Наташа ушла, а Марья Сергеевна осталась на том же месте, задумчиво глядя вслед дочери.

– Совсем, совсем уже большая… А я-то…

И она болезненно закрыла лицо руками, и перед ее закрытыми глазами стояла все та же фигура дочери не в гимназическом коротком платьице, а в том, в котором она была сейчас и в котором казалась ей почему-то еще старше, загадочнее и отчужденнее.

II

Когда Наташа вошла в кабинет отца, Павел Петрович с угрюмым, но спокойным лицом ходил из угла в угол большими шагами, заложив руки за свою широкую и немного сутуловатую спину. Павел Петрович решил уехать в этот же день и потому желал проститься с Наташей. Он находил, что это нужно сделать, и что уехать, не повидав дочери еще раз, невозможно, но ему было неприятно и как-то совестно видеть теперь кого бы то ни было, даже дочь. И в его взгляде, который он обратил на Наташу, когда та вошла, было что-то сухое и холодное. Он не чувствовал охлаждения к ней за то, что ее мать обманула его; он не сердился на нее даже за то, что она все-таки предпочла ему эту мать; но сознание этого обмана и оскорбления охватывали его таким мучительным стыдом и унижением, что он был не в силах заглушить их в себе даже перед Наташей. Признание жены не породило в нем жгучей, страстной ревности. Но он чувствовал в душе такой стыд, позор, унижение, как если бы ему публично дали пощечину. И теперь, избегая встречаться взглядом с дочерью, он испытывал то самое чувство, которое, казалось ему, было бы уместно в том случае, если бы она была свидетельницей этой пощечины. Чувство это было так сильно в нем, что он предпочел бы лучше совсем не видеть ее в эту минуту. Но это было невозможно, и с тяжелым чувством Павел Петрович покорился, пересилив себя, и призвал ее, чтобы дать ей кое-какие распоряжения по случаю своего отъезда, так как видеть и объясняться еще с Марьей Сергеевной он уже не хотел, предпочитая все переговоры с ней вести теперь через Наташу. Павел Петрович сознавал, что нужно что-то сделать перед отъездом; что нельзя уезжать так, разом бросая все на произвол судьбы. Но что именно сделать, какие дать распоряжения, это не совсем ясно представлялось ему, особенно теперь, когда Наташа стояла перед ним, и с нею нужно было о чем-то заговорить.

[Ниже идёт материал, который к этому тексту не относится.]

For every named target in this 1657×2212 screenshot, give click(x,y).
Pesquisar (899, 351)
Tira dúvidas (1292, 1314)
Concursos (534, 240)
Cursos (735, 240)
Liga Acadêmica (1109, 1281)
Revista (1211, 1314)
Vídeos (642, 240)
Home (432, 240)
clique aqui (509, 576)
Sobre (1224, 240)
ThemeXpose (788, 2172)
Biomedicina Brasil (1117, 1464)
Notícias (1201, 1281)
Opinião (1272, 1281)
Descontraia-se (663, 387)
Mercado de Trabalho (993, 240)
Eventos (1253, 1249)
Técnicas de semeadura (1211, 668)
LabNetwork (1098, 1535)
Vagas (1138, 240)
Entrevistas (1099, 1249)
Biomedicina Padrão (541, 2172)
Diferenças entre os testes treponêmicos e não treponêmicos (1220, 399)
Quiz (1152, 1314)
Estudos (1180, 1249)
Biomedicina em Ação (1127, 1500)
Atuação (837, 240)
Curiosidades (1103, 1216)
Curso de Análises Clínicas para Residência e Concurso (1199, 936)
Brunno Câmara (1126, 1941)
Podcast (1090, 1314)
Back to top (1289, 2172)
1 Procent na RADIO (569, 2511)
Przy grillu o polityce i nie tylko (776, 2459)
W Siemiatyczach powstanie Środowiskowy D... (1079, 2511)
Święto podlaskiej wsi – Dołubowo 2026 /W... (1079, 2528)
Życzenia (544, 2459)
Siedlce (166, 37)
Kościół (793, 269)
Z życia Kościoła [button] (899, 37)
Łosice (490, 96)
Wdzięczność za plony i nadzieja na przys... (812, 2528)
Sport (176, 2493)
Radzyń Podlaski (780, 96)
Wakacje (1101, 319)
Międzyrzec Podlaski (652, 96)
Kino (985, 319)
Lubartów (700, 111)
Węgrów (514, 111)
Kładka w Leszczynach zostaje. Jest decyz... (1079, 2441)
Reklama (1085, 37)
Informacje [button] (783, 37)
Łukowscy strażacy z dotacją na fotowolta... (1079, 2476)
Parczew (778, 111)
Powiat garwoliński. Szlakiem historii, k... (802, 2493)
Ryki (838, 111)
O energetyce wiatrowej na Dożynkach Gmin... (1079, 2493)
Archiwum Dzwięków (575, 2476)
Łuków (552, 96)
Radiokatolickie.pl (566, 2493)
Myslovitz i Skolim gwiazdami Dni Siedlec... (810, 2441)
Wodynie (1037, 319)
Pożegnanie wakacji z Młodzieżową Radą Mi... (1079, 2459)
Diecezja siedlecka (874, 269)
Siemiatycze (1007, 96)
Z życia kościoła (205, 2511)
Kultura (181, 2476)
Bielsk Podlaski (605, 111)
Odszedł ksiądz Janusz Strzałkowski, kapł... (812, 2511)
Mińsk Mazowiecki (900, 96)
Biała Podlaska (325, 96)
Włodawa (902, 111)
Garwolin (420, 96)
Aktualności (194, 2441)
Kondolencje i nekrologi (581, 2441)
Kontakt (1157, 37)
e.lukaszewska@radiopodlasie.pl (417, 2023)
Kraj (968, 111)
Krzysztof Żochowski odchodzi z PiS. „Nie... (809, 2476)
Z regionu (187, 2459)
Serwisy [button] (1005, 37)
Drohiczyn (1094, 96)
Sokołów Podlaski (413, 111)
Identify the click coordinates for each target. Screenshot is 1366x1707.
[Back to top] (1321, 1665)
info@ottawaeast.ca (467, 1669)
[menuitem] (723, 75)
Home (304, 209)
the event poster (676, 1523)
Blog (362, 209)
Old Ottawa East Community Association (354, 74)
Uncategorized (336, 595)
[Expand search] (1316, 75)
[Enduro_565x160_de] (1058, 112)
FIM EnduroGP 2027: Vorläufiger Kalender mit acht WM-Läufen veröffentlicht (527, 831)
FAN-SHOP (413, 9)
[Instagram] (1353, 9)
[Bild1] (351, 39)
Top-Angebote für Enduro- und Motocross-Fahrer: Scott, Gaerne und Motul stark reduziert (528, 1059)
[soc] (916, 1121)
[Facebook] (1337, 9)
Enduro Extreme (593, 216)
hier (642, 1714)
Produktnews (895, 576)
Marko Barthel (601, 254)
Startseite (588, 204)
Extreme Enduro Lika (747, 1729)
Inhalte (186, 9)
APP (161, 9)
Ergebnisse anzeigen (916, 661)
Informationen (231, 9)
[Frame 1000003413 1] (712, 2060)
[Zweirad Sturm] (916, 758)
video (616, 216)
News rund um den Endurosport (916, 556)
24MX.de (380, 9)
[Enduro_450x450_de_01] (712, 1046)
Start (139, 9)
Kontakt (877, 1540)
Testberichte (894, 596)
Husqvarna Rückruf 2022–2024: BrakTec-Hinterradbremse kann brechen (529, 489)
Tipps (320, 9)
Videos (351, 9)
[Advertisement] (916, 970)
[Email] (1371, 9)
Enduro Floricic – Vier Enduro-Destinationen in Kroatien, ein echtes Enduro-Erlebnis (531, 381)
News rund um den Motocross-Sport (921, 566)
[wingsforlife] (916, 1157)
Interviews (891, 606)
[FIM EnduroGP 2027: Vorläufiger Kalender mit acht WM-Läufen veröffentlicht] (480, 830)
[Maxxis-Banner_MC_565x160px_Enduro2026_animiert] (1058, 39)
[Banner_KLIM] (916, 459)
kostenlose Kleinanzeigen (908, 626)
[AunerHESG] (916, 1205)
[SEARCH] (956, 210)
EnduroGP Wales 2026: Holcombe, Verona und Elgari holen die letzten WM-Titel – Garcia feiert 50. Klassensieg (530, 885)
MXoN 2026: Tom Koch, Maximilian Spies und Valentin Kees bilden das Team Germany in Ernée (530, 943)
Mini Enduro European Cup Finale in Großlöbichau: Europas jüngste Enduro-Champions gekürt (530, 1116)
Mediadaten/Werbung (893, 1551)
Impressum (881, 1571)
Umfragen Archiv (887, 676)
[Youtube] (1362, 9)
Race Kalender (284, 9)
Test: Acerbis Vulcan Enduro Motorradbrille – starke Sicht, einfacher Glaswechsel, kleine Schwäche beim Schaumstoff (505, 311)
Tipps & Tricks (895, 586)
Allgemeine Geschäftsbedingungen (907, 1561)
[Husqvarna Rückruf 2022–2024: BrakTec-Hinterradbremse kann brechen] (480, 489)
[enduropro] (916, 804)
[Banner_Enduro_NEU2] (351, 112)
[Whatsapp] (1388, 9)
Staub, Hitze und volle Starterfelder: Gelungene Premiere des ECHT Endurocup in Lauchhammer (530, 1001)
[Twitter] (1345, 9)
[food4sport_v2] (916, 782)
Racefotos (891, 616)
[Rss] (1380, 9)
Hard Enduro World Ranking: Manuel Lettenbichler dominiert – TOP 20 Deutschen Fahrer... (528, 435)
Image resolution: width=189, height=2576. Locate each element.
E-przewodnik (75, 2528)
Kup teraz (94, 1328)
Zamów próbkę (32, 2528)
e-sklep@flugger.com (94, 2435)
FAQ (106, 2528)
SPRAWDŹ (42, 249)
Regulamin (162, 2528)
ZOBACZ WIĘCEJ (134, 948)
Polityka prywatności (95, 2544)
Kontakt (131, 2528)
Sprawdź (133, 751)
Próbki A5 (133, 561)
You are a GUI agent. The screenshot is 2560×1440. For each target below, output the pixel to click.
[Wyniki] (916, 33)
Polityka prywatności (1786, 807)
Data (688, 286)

После вчерашнего дня, обрушившегося на него так неожиданно, он чувствовал себя каким-то потерянным и в то же время странно оледеневшим, так что даже прощание с горячо любимой им дочерью не трогало его. Сознавая только его неизбежность, он старался как можно скорее закончить его.

– Я уезжаю, Наташа… – начал он, не глядя на нее, – и сегодня же…

Наташа слегка вздрогнула.

– И хотел проститься с тобой… Я еще не знаю, когда вернусь, во всяком случае, не ранее, чем через месяц, а потому желал бы сделать некоторые распоряжения.